Collected data

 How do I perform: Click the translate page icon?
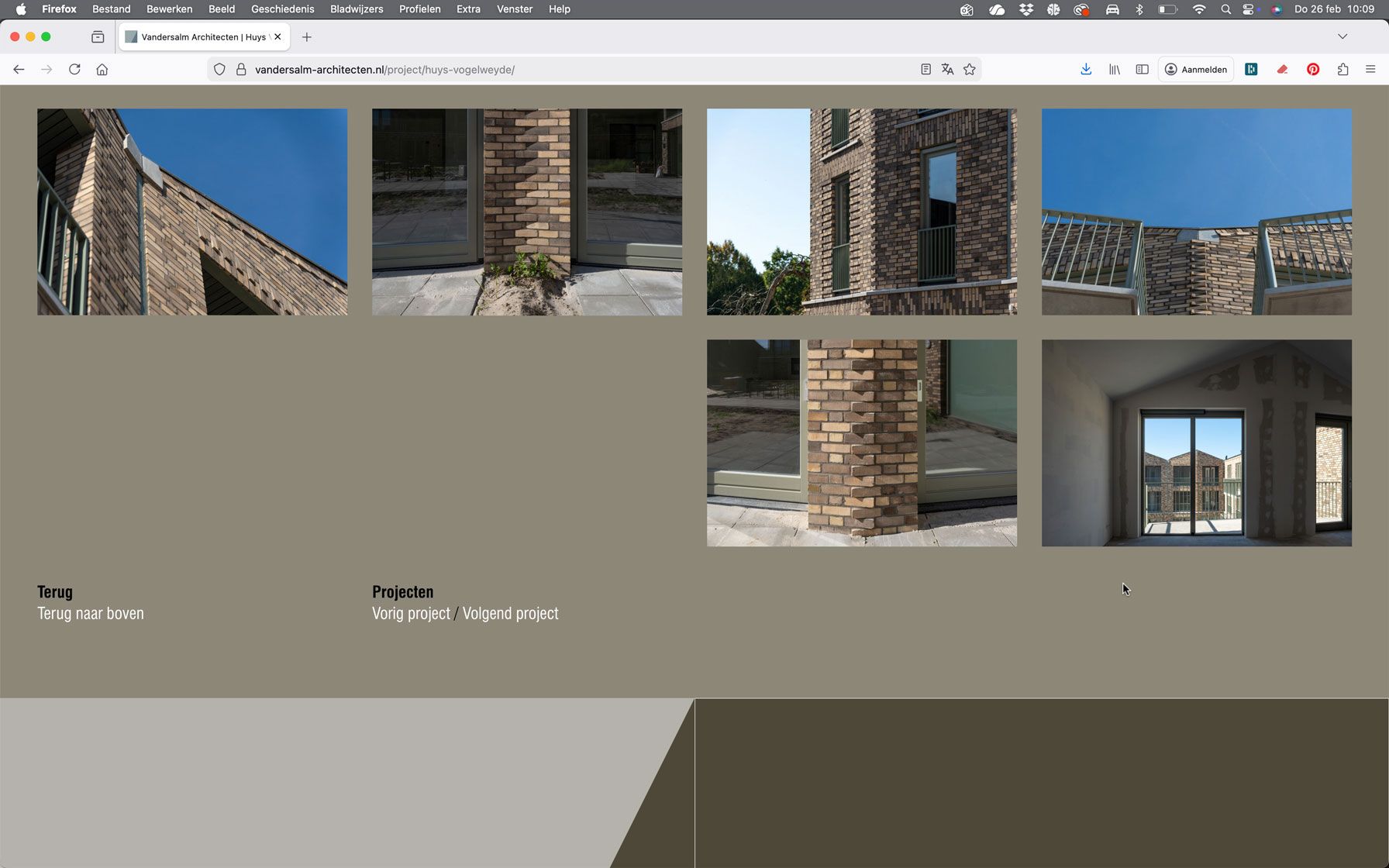click(x=947, y=70)
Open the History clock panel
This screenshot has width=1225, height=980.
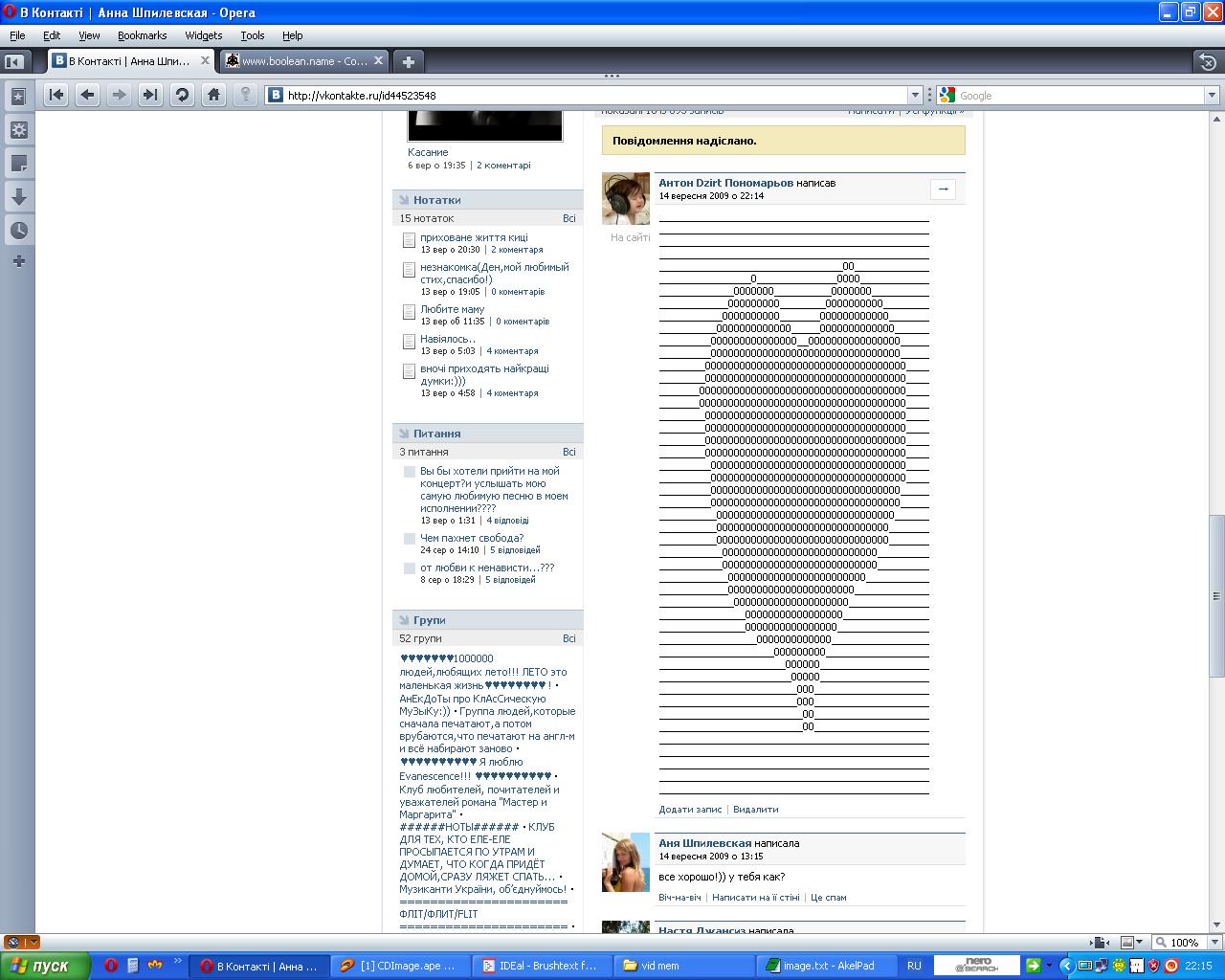(18, 231)
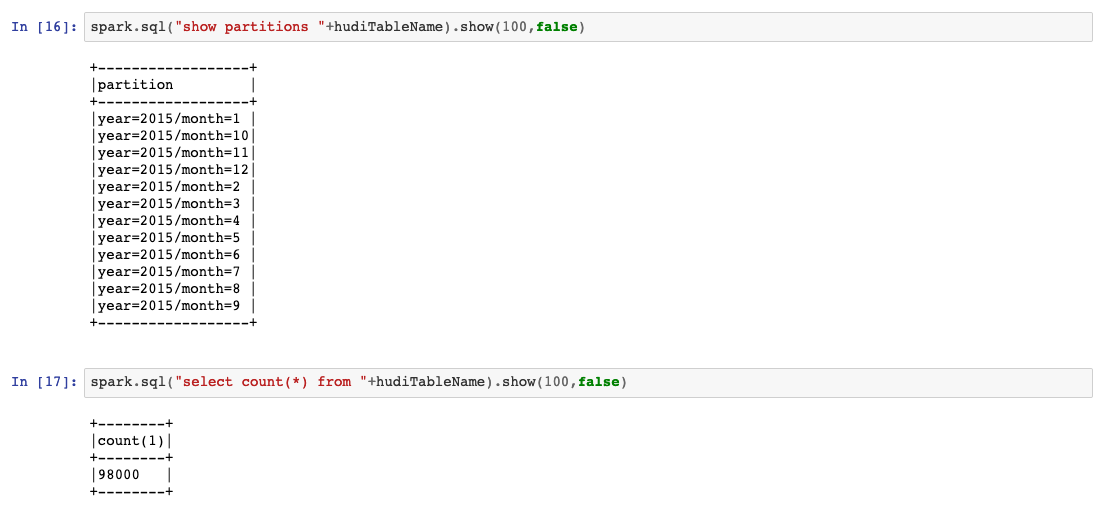
Task: Focus the show partitions code cell
Action: pyautogui.click(x=800, y=27)
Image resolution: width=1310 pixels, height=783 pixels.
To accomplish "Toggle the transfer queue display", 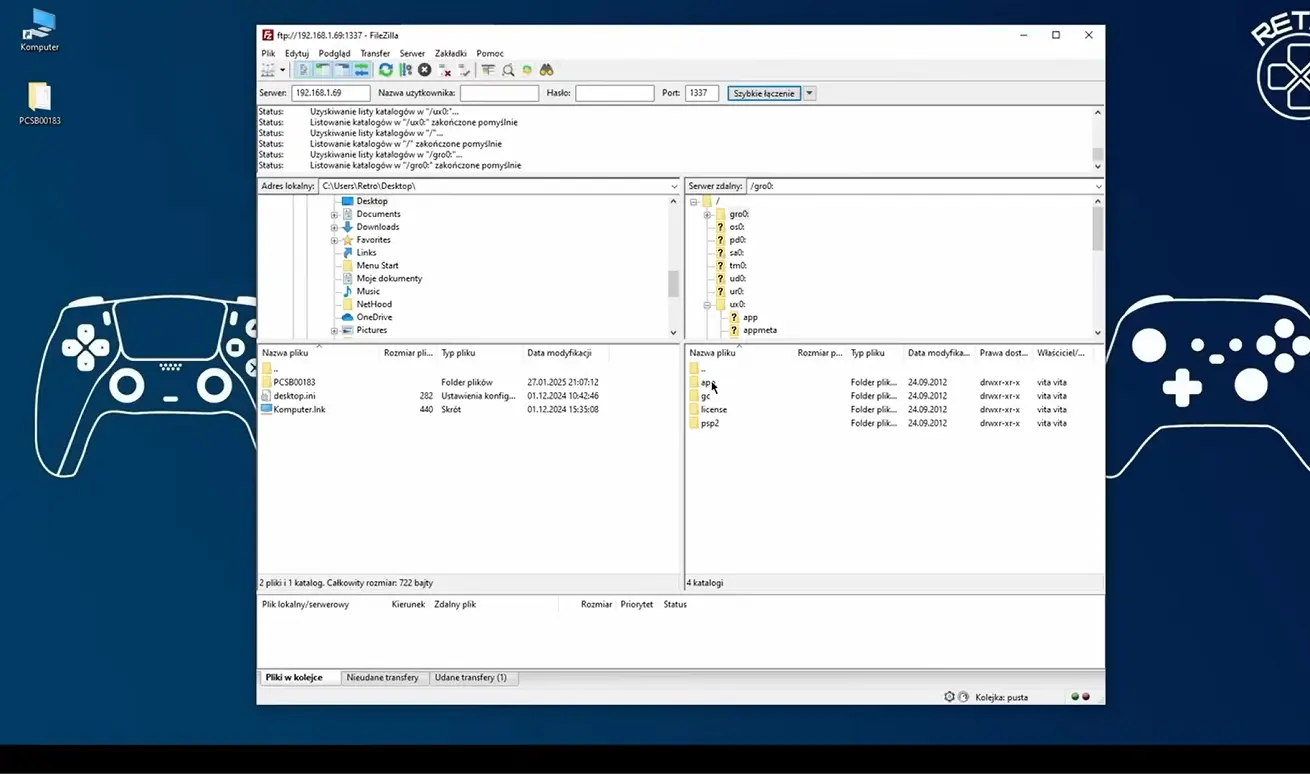I will coord(361,70).
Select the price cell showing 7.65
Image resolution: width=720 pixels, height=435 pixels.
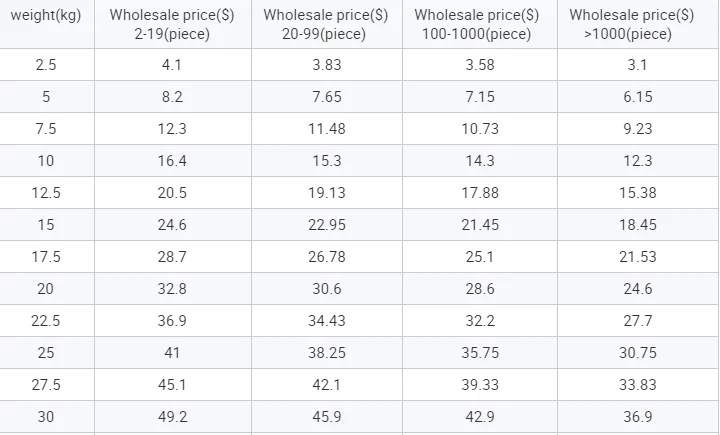[326, 97]
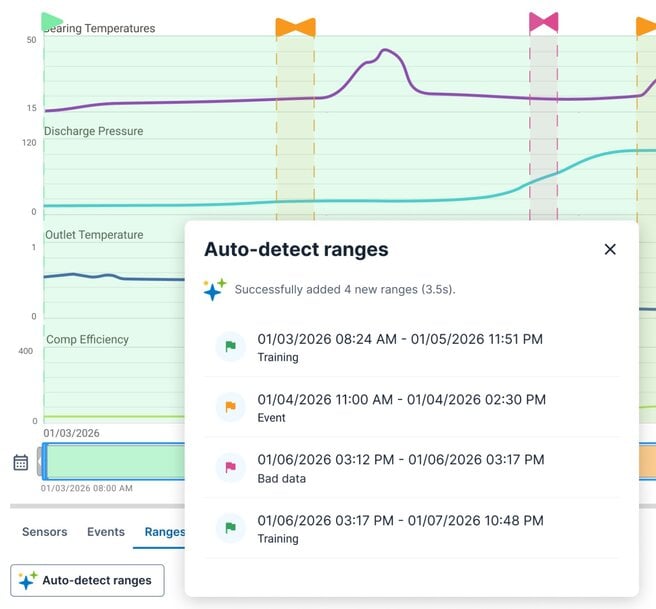This screenshot has height=609, width=656.
Task: Click the Auto-detect ranges button
Action: [87, 580]
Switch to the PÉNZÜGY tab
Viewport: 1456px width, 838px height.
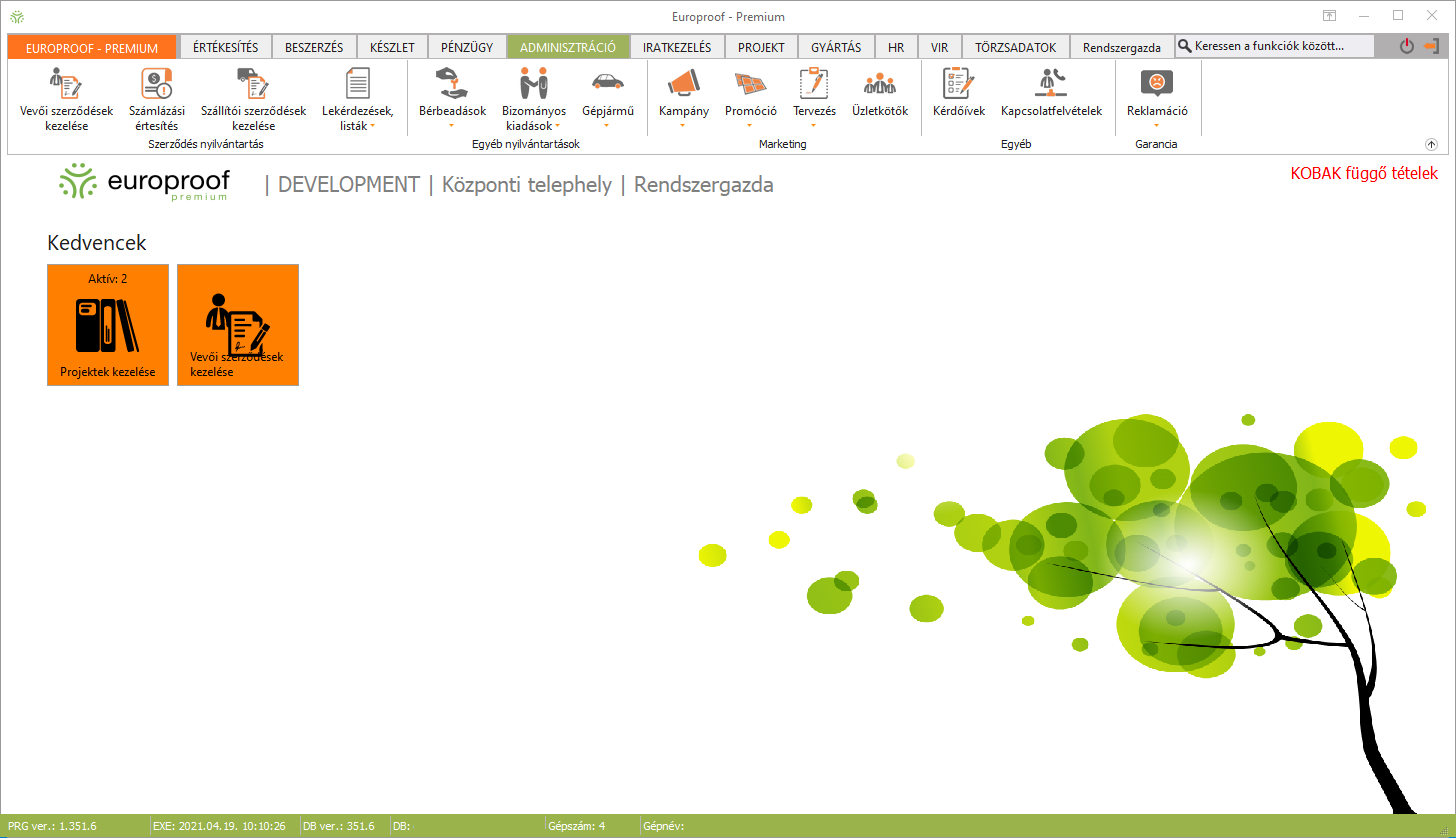(x=467, y=47)
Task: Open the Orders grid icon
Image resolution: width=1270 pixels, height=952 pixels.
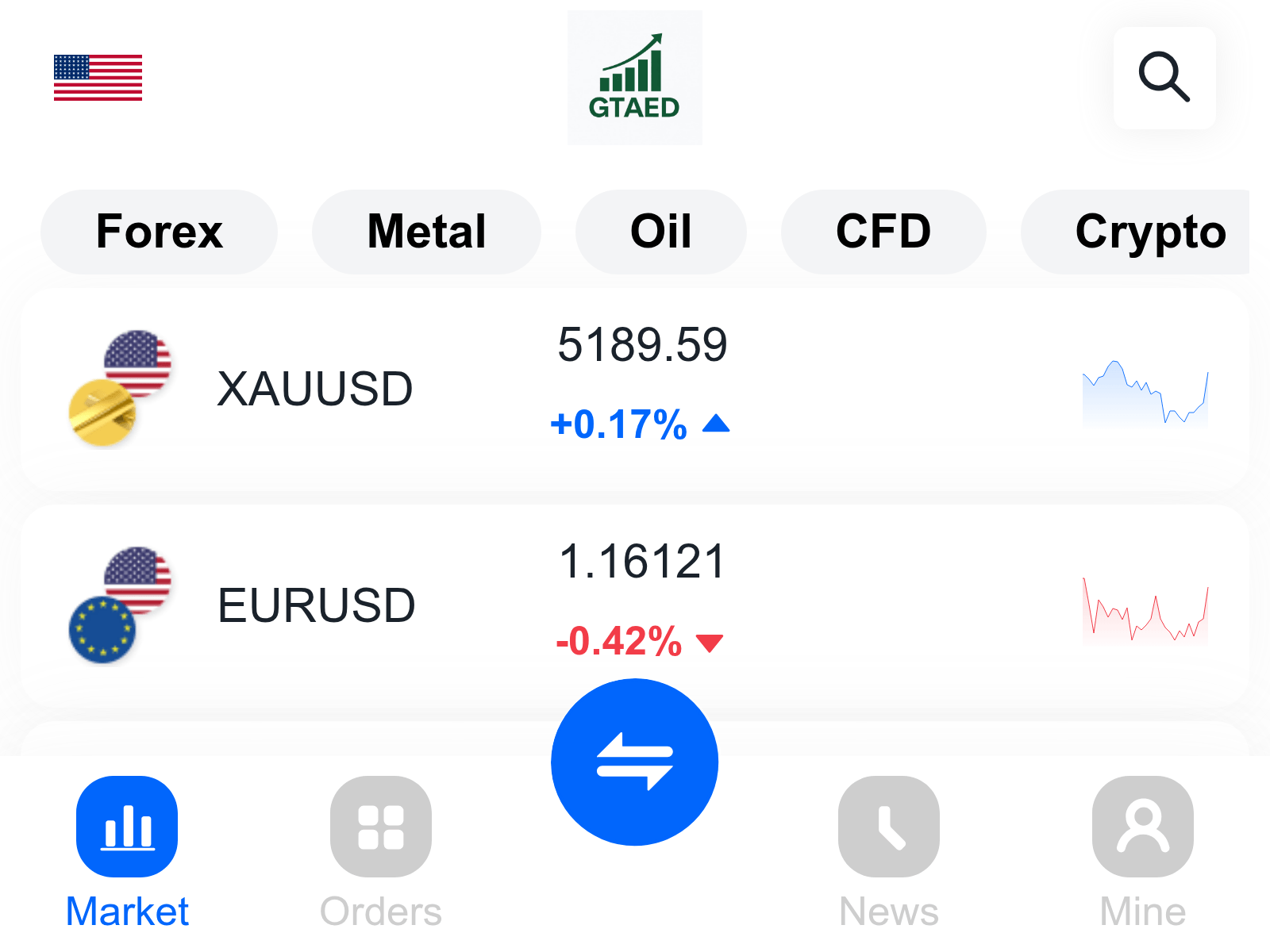Action: 381,827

(EXERCISE INSTRUCTIONS): A single number is expected: the count of lines in the preceding entries that contain "Open".

(TASK OUTPUT): 2